In 1999, it was decided to divide Atuagkat and Kontorteknik. The office department remained at the address, now run by Cuno Møller Jensen, Lennie Pedersen, and Jens Raage as Kontorhuset. In the meantime, Atuagkat moved with the book department into the little blue house on Imaneq, which many today still remember Atuagkat as.
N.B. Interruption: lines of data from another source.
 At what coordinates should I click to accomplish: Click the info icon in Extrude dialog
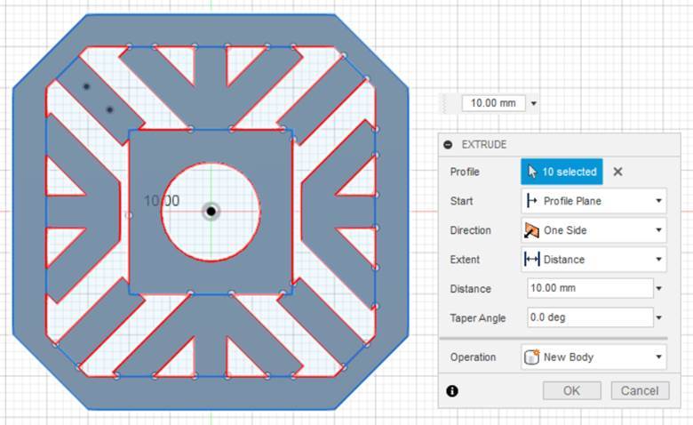(452, 391)
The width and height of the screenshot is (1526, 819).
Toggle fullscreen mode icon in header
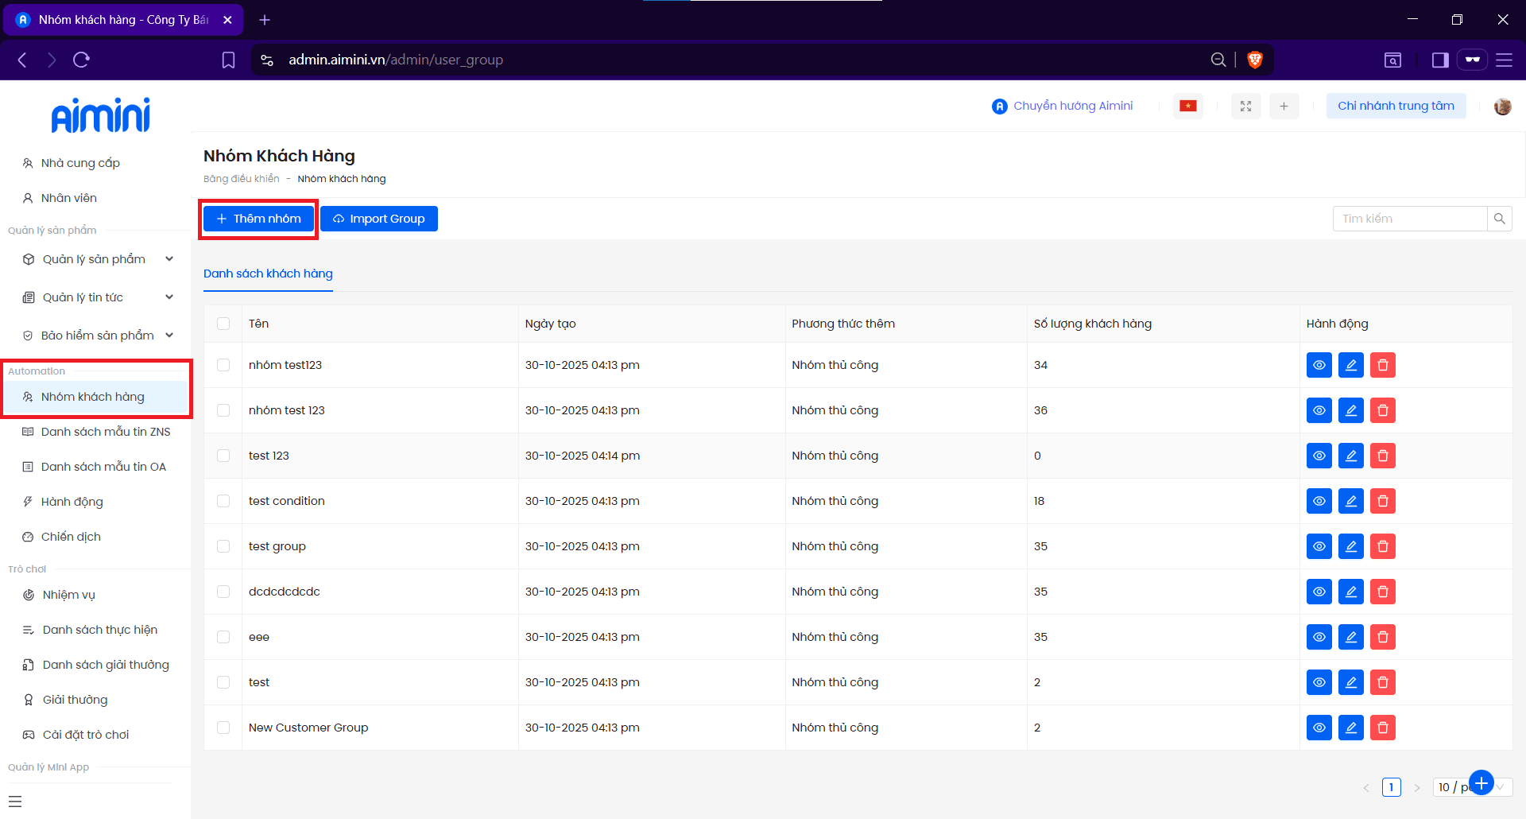click(1245, 106)
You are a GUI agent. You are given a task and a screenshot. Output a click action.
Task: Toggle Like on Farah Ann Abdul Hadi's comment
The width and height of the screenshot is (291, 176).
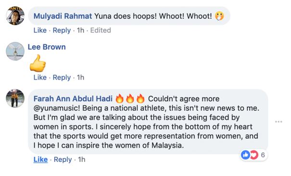(x=40, y=160)
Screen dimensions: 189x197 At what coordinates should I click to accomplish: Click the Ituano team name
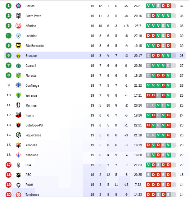[x=30, y=115]
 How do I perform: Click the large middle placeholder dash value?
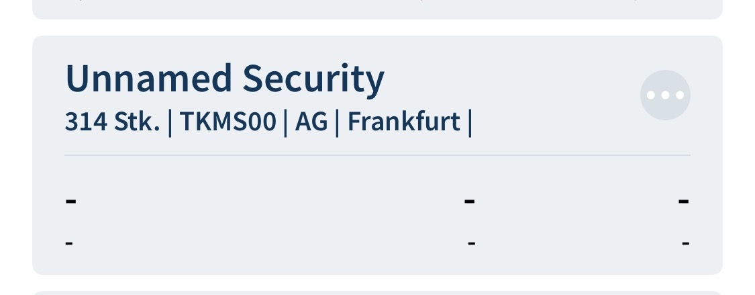(x=470, y=200)
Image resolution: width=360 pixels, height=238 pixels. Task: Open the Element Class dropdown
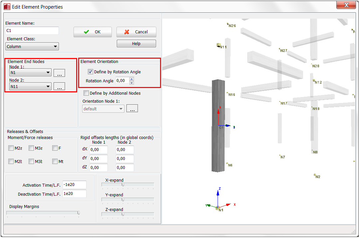point(32,47)
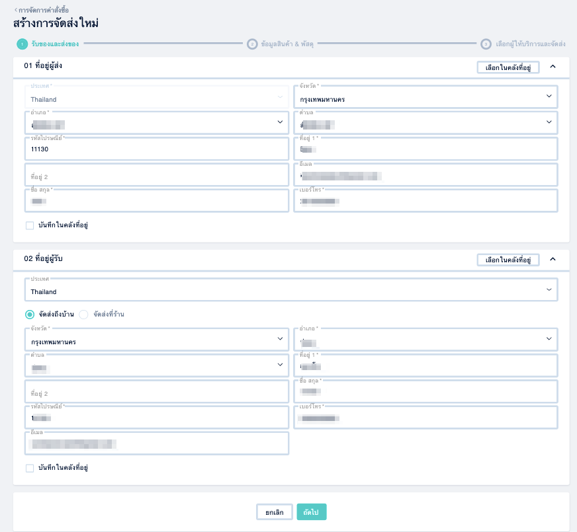
Task: Select จัดส่งถึงบ้าน radio option
Action: 30,315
Inger Hauge founded Forlaget Atuagkat in 1994, which she ran herself until 2017, when she chose to stop taking in new books due to her advanced age. The last book she published was "The Porous Poet and the Snow Sparrow" by Hans-Erik Rasmussen.

== 2005–2025 ==
In 2005, Claus and Dorthe Jordening approached about a share in the business. This led to a real generational change, with the couple taking over the bookstore, while Inger kept Forlaget Atuagkat. The Jordenings continued to run Atuagkat in the blue house until 2010, when the house, due to the Greenland Government's plans to build a shopping center and offices for the Greenlandic government. Atuagkat temporarily moved into the old Kamik building not far from the original location.

Atuagkat had a home here until 2012, when the Nuuk Center was ready. Atuagkat Bookstore closed in May and reopened in July as Atuagkat Bog & Idé in Nuuk Center. The room they moved into is in almost the same place as the blue house.

In 2015, Atuagkat chose to move out of Nuuk Center again, and in the same connection they left the chain Bog & Idé, and thus became Atuagkat Bookstore again. They moved into Aqqusinersuaq 4.

When the Jordenings decided to move to Denmark, they spent six months trying unsuccessfully to sell the bookstore, then closed it on 15 January 2025.